Microsoft introduces Windows AI Foundry, a unified platform for local AI development

Microsoft already supports local AI apps on Windows via Windows Copilot Runtime, which offers various AI features through Windows AI APIs and Windows machine learning (ML). The models behind Windows Copilot Runtime on Copilot+ PCs run locally and continuously in the background.

At Build 2025, Microsoft is introducing Windows AI Foundry, a unified platform for local AI development on Windows, by bringing together Windows Copilot Runtime and several new capabilities. Windows AI Foundry will offer ready-to-use AI APIs powered by built-in AI models, tools to customize Windows built-in models, the ability to bring open-source models from Azure AI Foundry, and an inference runtime enabling developers to bring their models.

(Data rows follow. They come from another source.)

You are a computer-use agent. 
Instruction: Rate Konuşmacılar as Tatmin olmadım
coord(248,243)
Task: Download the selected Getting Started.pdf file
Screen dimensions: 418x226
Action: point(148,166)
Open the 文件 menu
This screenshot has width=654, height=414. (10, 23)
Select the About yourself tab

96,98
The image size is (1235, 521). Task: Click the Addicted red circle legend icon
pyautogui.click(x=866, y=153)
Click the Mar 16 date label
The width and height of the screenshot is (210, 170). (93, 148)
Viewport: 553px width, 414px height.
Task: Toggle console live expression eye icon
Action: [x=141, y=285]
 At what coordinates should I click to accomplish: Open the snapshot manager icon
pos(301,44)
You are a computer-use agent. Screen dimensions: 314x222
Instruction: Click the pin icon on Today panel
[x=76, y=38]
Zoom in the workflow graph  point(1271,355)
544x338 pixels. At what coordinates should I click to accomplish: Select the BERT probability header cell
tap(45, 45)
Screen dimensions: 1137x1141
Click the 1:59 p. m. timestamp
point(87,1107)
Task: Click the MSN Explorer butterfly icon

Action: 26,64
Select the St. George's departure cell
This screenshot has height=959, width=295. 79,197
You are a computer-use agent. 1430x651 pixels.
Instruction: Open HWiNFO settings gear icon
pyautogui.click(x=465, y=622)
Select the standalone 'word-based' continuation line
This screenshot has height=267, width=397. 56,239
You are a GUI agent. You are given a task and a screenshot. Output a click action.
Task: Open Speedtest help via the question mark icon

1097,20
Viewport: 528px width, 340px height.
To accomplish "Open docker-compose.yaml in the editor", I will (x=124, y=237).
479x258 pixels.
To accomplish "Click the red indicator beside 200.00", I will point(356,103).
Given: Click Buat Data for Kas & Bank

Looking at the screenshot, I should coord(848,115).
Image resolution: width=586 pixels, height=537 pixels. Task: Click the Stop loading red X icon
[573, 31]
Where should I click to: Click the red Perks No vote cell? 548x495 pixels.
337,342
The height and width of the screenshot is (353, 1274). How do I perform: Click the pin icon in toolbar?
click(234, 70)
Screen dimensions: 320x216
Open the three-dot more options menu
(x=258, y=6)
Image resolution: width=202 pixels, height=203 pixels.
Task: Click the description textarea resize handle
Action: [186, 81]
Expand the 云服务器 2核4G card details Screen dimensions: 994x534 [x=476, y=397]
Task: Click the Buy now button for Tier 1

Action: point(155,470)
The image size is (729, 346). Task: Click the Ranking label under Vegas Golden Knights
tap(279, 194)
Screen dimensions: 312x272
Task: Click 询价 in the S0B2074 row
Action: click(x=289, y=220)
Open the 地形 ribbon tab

App developers depend on a wide array of AI models from various vendors. So, Windows AI Foundry will integrate AI models from Azure Foundry Local and even other model catalogs like Ollama and NVIDIA NIMs. Microsoft's own Foundry Local model catalog will have optimized AI models that can run across CPUs, GPUs, and NPUs. Developers can use the "winget install Microsoft.FoundryLocal" command to browse, download, and test models based on device compatibility. Once the model is selected, developers can use the Foundry Local SDK to easily integrate Foundry Local into their app.

Windows ML is the built-in AI inferencing runtime in Windows that enables simplified and efficient model deployment across CPUs, GPUs, and NPUs. It is based on DirectML and works on silicon from various providers, including AMD, Intel, NVIDIA, and Qualcomm. App developers building on Windows ML do not have to worry about future silicon updates since Windows ML will be able to keep all required dependencies up to date and will adapt to new silicon under the hood.

Microsoft also announced support for LoRA for the Phi Silica model. LoRA enables fine-tuning a small subset of the model's parameters with custom data. This efficient fine-tuning will improve performance on certain types of tasks. LoRA is now available in public preview with Windows App SDK 1.8 Experimental 2 on Snapdragon X Series NPUs and will be available on Intel and AMD Copilot+ PCs in the coming months.

Finally, Microsoft announced new Semantic Search APIs for developers to create AI-powered search experiences using their app data. This AI-powered search can run locally, and it supports RAG (Retrieval-Augmented Generation). These Semantic Search APIs are available in private preview on all Copilot+ PCs.